Good Thursday morning!
|An exercise Asher’s teacher assigned- keep a cookie on his wrist while doing some scales to make sure he didn’t drop his wrist! He had fun with that. And, he got to eat the cookie when he was done.|
I listened to a very thought-provoking podcast episode the other day on the “Edit Your Life” podcast and wanted to share in case anyone is interested (site website here). (Of note, it was recorded just before the pandemic- so it is also a bit refreshing in that there are no COVID-19 references within it!)
The episode title was “Finding Middle Ground in Parenting” and the hosts interviewed a psychotherapist about differences between men and women when it comes to how they parent. I found it really interesting! He talked a lot about how girls and boys are socialized differently from young ages (the episode does include some generalizations, but the hosts are very forthcoming about this) and how this later affects how moms and dads end up feeling differently about parenting (and acting differently!).
You should be able to listen here (or just search in Apple Podcasts):
Episode 197 of Edit Your Life
A few points that I found intriguing:
-women are typically socialized early on to be more interested in what is happening in the group (think back to middle school and girls constantly looking around to mimic their peers -“what is everyone else doing? do I fit in?”), whereas men are socialized to be more focused on themselves/ personal achievements and individual needs (“did I score a goal in the soccer game?? I’m so awesome!”).

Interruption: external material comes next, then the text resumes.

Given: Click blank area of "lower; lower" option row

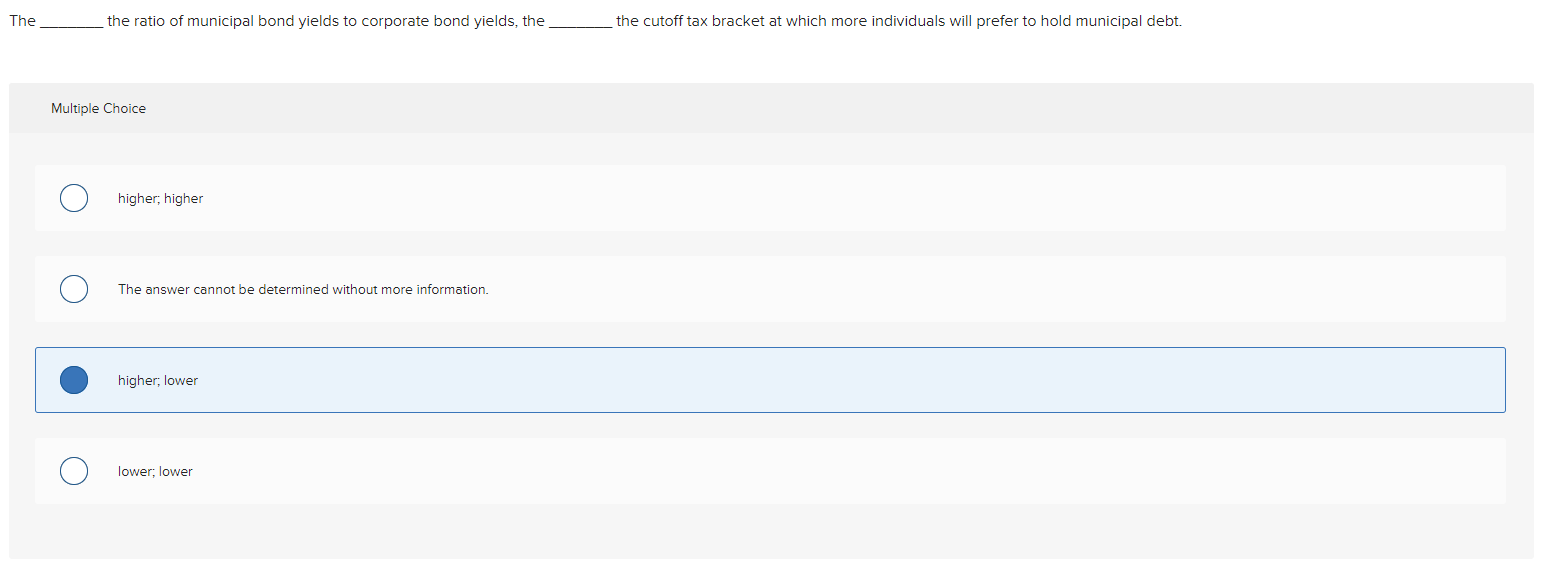Looking at the screenshot, I should point(850,471).
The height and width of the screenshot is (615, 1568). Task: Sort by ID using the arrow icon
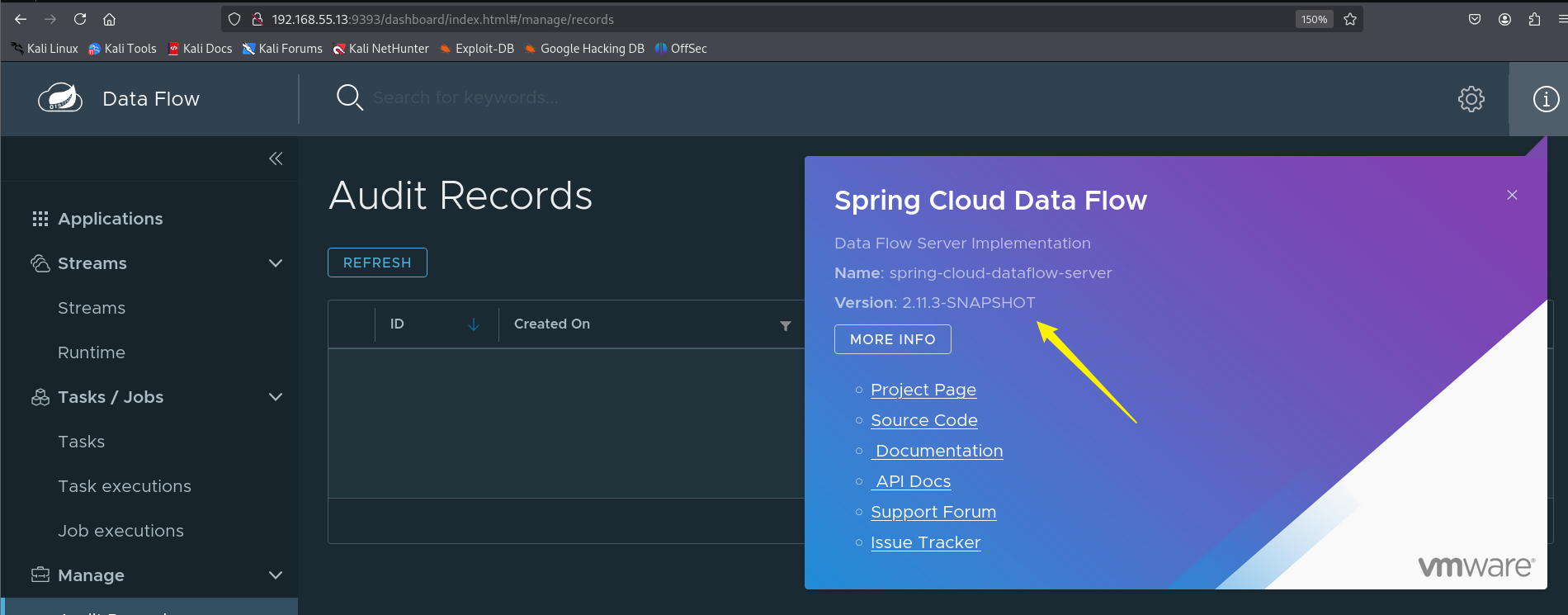coord(474,324)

-women learn to pay more attention to comparing themselves to others even as mothers years later (especially in regards to how they parent- “am I doing enough for my kids? are my kids missing out? So and so is going to space camp, should my kid be going to space camp??” etc.) whereas men many times just don’t even really necessarily think about their “identities” as fathers that much. It’s part of them, but doesn’t consume them in the same way as it does for mothers. They also stated that research supports the fact that men just don’t really experience “FOMO” (fear of missing out) nearly as much as women do.
-My favorite part was probably the last 25 minutes or so of the episode- they delved into the topic of balance and equality within the household between partners (chores, parenting, etc.) and what “fairness” means.
-One point I really liked was that it isn’t actually necessary to have everything be equal in a relationship. It can be better to focus on creating a system that feels balanced for both partners- even if maybe it isn’t, technically.
For example, if one person really values and cares about having an empty sink each night and doesn’t really mind doing the dishes, that person should probably be in charge of dishes! If another person is better at laundry or cares more about having perfectly wrinkle free t-shirts, that person should perhaps take that over. If one person is really patient when helping the kids with homework, maybe that person should do that while the other cleans up the dinner dishes.
They talk some about how taking some time to evaluate strengths/ weaknesses in a relationship and taking mutual ownership of the household can be really beneficial. Even if one person might end up “doing more” than another, if it is a mutual agreement that works to the strengths of each partner, it may still be the best option for that household. Doing more of something that feels easy or more natural to you may ultimately be less draining than keeping everything perfectly “even steven” but having to do a bunch of chores you despise.
He did caution that the WORST situation is having one single person be the “parent” of the household while the other person just kind of offers to “help”. They discuss the importance of people taking actual ownership for whatever they are in charge of in order to not breed resentment.
Anyway! Very interesting overall I thought. Check it out if you need something to listen to today!
How do you divide up tasks at your house?? I’m out of time and space to share more specifics of my household personally, but I’d be super interested to hear what others do.
I’m grateful that I had the chance to just sit and focus on the boys for a while and help them practice piano yesterday. I really enjoy being part of that but I just don’t always have the time. I was glad to have an uninterrupted chunk of time to devote to that yesterday.